Cheerful and friendly
Born Priscilla White in 1943 in the predominantly Roman Catholic Scotland Road area of Liverpool, she grew up in a home without television. In the late 60s she married her childhood friend, former road manager then fulltime manager Bobby Willis, ‘the love of her life’ and had 4 children: 3 boys who survived their little baby sister. Tragedy would even pop into fairy tales uninvited. She lost her husband in 1999 but felt no need to marry again. Fortunately Cilla loved friends and family alike, and she made it a point to honour parties put up by her neighbours (including Sir Cliff) in Barbados, Portugal and Spain where she lived for part of the year. In fact she had an accidental fall on Saturday Aug. 1 at her Spanish villa and died of an instant heart attack following the head injury sustained. She had flown to Spain with one of her sons a few days before and was found dead by the latter on the sun bathed terrace of her bolted bedroom. The coroner’s inquest concluded she had died from natural causes. She was 72.
Queen of Saturday night television and of our hearts
Tributes have been pouring in since from friends, colleagues and politicians. The BBC director general Tony Hall qualified her as ‘a wonderful artist and talented entertainer who brought joy to millions and will be deeply missed.’ Lord Grade, former executive chairman of ITV, told Sky News that Cilla Black was ‘one of the great queens of British show business. It’s a terrible shock, because there was plenty of life in Cilla left.’ Indeed already in the late 1960s and early 70s Cilla, her eponymous variety show on the BBC, drew audiences of up to 22 million. On commercial television, from the mid-80s, she hosted Blind Date and Surprise, Surprise.
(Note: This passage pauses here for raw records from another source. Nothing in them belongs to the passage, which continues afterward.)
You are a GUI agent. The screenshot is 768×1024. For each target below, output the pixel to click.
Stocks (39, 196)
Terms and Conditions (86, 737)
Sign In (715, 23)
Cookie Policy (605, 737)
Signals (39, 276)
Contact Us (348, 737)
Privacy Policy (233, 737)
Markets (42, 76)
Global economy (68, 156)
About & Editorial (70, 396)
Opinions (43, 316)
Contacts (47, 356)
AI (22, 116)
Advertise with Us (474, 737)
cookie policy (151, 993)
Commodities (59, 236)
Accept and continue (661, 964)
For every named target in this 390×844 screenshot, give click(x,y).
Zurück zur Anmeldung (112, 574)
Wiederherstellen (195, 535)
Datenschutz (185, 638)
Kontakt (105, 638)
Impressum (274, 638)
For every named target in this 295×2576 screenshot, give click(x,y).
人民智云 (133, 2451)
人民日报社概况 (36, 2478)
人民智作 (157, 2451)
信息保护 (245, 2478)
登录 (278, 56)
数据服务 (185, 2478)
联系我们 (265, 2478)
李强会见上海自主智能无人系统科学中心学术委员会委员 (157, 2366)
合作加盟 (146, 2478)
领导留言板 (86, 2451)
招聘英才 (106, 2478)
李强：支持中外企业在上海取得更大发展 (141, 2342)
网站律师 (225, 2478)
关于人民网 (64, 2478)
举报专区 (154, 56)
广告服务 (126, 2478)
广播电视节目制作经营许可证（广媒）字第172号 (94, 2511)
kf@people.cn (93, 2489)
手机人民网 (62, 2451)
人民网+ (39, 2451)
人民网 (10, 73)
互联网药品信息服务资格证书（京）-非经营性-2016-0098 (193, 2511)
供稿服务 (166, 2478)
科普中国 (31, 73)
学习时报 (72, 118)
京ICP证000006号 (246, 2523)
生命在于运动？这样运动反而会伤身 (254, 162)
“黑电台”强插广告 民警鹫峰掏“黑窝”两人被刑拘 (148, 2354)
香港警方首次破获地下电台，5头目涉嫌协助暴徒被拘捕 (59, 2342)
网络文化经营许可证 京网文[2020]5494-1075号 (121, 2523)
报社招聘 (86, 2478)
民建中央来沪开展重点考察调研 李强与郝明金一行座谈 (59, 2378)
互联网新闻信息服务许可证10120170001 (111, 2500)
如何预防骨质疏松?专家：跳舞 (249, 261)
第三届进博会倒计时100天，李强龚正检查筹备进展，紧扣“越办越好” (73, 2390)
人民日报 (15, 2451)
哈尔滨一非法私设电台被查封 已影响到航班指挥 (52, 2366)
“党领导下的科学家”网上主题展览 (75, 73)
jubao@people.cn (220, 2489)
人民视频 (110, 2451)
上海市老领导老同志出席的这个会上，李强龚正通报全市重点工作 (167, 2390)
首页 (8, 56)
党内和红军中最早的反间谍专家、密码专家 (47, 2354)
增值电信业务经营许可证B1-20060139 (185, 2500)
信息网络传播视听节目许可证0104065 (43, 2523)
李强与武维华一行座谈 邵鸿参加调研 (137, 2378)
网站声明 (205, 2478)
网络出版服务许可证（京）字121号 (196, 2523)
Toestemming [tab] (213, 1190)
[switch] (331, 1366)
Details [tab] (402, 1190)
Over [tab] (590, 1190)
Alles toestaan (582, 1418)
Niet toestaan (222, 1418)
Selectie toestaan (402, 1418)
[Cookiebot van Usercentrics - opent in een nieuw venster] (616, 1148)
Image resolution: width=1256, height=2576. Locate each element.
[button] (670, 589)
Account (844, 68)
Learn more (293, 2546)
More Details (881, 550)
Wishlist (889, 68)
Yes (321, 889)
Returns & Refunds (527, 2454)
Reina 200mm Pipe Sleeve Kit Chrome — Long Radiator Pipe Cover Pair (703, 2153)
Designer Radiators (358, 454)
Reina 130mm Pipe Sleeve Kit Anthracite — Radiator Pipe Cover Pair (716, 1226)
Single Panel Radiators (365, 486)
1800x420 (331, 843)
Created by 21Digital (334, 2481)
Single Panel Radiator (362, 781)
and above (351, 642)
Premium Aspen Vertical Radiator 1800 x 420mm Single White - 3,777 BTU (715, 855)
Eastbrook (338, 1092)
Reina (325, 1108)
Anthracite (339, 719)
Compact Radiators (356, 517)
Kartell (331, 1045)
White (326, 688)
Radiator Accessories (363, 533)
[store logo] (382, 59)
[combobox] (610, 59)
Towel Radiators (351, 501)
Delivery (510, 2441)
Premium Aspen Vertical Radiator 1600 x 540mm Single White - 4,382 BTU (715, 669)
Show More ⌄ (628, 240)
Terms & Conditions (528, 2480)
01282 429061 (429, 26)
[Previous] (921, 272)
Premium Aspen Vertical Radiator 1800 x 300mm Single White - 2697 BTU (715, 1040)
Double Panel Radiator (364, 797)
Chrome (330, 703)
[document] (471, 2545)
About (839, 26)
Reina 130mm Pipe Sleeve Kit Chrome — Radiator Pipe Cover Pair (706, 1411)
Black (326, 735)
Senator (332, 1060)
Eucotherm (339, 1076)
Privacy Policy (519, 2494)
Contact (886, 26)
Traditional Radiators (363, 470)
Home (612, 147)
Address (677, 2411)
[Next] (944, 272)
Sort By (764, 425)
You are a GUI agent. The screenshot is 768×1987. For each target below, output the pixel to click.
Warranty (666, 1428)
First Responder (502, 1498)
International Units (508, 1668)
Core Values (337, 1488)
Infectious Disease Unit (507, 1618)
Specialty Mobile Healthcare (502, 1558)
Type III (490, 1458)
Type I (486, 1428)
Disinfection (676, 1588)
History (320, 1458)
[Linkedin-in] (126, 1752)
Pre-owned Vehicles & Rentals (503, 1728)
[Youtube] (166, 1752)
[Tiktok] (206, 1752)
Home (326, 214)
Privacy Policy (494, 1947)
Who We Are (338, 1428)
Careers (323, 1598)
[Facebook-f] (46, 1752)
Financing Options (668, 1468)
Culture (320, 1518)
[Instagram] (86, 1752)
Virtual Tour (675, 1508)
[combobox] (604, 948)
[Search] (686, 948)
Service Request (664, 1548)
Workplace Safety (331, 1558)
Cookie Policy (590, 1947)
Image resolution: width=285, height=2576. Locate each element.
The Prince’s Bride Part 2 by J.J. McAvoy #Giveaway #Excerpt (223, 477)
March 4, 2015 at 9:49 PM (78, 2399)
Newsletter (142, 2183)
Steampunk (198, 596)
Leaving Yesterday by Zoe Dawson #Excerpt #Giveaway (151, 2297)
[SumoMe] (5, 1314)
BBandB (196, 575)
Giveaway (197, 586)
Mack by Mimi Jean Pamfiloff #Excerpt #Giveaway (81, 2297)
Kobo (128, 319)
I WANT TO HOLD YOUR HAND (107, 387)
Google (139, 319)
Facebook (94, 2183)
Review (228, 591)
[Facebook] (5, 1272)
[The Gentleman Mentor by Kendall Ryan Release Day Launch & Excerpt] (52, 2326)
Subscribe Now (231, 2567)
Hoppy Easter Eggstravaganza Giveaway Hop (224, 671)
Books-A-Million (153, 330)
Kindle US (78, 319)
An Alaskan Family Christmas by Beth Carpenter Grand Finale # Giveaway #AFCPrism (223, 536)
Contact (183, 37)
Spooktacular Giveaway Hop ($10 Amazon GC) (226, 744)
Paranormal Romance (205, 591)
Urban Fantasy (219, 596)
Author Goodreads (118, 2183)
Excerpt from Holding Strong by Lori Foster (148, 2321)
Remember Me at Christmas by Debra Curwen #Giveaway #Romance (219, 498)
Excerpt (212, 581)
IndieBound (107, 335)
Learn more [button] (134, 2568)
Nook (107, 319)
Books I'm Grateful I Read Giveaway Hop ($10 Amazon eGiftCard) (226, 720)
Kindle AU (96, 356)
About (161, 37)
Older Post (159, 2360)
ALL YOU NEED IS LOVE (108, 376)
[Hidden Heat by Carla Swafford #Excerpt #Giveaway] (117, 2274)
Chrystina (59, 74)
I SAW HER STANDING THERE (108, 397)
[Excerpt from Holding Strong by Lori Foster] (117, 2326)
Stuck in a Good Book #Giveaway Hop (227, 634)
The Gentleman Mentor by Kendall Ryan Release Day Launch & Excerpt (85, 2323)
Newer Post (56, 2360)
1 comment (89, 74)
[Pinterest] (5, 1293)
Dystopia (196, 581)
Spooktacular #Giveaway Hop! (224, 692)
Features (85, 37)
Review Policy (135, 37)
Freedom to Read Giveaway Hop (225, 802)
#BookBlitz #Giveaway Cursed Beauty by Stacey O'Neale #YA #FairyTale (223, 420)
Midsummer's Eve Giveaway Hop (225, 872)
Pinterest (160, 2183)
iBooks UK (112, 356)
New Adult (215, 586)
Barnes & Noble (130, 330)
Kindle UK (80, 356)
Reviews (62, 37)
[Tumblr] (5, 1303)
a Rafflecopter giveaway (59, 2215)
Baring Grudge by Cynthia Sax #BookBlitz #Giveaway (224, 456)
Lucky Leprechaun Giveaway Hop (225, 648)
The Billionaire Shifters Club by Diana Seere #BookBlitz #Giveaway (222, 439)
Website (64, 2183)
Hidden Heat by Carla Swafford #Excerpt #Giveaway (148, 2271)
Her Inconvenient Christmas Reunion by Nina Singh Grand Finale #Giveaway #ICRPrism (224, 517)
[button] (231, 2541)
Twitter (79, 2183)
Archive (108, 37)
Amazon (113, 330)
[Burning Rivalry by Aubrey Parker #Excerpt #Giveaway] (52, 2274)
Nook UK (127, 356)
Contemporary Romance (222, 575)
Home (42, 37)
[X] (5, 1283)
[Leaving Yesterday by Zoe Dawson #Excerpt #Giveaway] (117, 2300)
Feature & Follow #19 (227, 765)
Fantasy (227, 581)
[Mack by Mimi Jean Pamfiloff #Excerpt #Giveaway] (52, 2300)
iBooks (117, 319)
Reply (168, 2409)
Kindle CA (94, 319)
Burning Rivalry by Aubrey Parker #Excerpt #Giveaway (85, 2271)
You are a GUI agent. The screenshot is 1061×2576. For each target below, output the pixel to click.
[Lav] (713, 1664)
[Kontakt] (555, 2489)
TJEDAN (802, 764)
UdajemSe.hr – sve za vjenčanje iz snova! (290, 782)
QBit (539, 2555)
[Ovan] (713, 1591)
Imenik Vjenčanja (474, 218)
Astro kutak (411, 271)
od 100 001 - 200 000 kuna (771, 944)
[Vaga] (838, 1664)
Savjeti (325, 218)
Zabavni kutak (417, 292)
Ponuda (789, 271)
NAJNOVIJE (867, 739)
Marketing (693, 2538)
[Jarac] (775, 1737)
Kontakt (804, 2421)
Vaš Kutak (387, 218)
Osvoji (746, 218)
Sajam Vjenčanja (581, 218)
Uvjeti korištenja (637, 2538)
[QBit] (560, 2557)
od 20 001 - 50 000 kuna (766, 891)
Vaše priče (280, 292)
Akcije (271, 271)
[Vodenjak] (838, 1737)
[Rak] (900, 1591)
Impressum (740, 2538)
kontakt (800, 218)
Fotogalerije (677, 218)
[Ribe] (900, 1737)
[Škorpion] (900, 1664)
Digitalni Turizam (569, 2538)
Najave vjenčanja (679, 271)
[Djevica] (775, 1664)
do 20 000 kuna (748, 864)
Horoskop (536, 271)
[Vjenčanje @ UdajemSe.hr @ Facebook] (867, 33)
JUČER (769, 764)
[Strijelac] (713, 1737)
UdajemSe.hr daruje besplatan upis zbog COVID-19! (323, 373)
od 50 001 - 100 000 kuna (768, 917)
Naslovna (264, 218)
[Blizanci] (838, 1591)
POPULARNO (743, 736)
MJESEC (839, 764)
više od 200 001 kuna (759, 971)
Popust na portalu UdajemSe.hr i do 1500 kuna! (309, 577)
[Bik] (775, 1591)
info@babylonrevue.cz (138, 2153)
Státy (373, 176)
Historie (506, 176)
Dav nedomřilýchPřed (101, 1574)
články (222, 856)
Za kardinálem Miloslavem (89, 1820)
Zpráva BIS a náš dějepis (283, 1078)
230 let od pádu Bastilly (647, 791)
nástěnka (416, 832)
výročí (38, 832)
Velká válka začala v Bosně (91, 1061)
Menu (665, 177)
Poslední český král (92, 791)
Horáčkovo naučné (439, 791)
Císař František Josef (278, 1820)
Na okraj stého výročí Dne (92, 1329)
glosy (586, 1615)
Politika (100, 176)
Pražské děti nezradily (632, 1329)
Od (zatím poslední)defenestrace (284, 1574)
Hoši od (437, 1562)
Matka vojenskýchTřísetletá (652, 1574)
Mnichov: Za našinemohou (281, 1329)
Comedian Paul O’Grady and Elaine Page bade Cilla Black farewell in moving terms on BBC Radio 2.
Within 24 hours of her private funeral arrangements being worked out in Blighty this coming Thursday, as she is laid to rest, I cannot but recollect her wonderful duet with her close friend Cliff Richard at the ‘Castles in the Air’ Live concert recorded at Leeds Castle in 2004. Indeed, Cilla, ‘It Takes Two’. Thank you for the joy you gave us, thank you for being you!